Among the dozen or so women I’ve talked to on this subject, none of them considers having a second child. And their biggest concern is: who is going to look after our children?
In China, it used to be common for grandparents to step in and provide childcare for their grandchildren. However, a gradual reduction in social security for elderly people and the disappearance of the extended family model, the responsibility of childcare now falls upon the small family.
Like women in the Western countries, Chinese women are also the ones expected to stay at home to take care of children if needed. But in China, where the social welfare system is weaker and society is less protective for working mothers, much fewer career choices are left for the female working professionals.
“Looking after one child is already a lot of work, let alone two,” one working mother told me.
Therefore, many women and are calling for more public policies to ensure women with equal employment opportunities and more flexible working hours, which would keep them from being held back by fears that they would have to give up careers.
On December 27, China’s top legislature passed a draft amendment to the current law on population and family planning. The two-child policy, which will come into force on January 1, 2016, will “award” couples expecting childbirth—either the first or second—with longer maternity leaves or other corresponding benefits.
The draft law doesn’t specify how longer the maternity leave will be or whether the husband will also enjoy it.
Internet user @moguxiaomiaomiao shared her chilling interview experience on Weibo a week after the announcement of the second-child policy.
“The executive told me all the companies were cutting recruitment now: ‘you as a married woman yet to have a child will keep you from getting employed.’”
She worries that enforcement of second child policy will worsen the gender discrimination in the work place, that companies would simply see it a waste of resources to employ women considering the maternity leaves and time off for childcare.
State media has reported a case where a company refused to accept a female graduate student’s resume when she indicated that he might get married in two years.

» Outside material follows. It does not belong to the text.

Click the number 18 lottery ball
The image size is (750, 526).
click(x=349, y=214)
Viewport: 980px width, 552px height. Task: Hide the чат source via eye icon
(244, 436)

Sadly enough, because of the overt gender discrimination in the work place and ingrained stigma associating women with children, record high of 86% educated Chinese women feel maternal guilt – they are torn between their career and their child, according to a new study by the Center for Work-Life Policy published in 2011.

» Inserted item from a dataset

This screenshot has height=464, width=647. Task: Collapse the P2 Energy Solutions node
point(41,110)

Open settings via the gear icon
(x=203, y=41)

Unfortunately, a few solutions to remove the stigma – flexible work arrangements and flexible career paths for women – are rarely discussed and hardly implemented in China.
Empowering women
Before the end of the one-child policy, in rural areas, Chinese couples had been allowed a second child if the first born is a daughter.
The rampant traditional boy preference has largely contributed to China’s imbalanced sex ratio, experts say.
According to a study published in a British Medical Journal in 2009, the highest unequal sex ratios were seen in provinces that allow rural inhabitants a second child if the first is a girl.
The sex ratio at birth was close to normal for first order births, but rose steeply for second order births, especially in rural areas, where it reached 146 (143 to 149), according to the study.
China’s second child policy was introduced in the hope of increasing the country’s birth rate – now at 1.66– rectifying the imbalanced sex ratio balance, and ultimately to keep the country from getting old before it gets rich.
One of the things China needs to do, according to Nobel Prize winner and economist Amartya Sen, is to have families overcome the widespread “boy preference.”
Sen believes that while the one-child policy wasn’t the main factor of China’s declining birth control; women’s progress was. Empowering women by education and more career choices is the ultimate solution to China’s population conundrum, he wrote in an op-ed for the New York Times.
For Chinese women, the hope that besides the grand national needs for increasing labor force and fertility rates, their benefits and needs will be taken in to consideration in decision making. Otherwise, women are just walking wombs.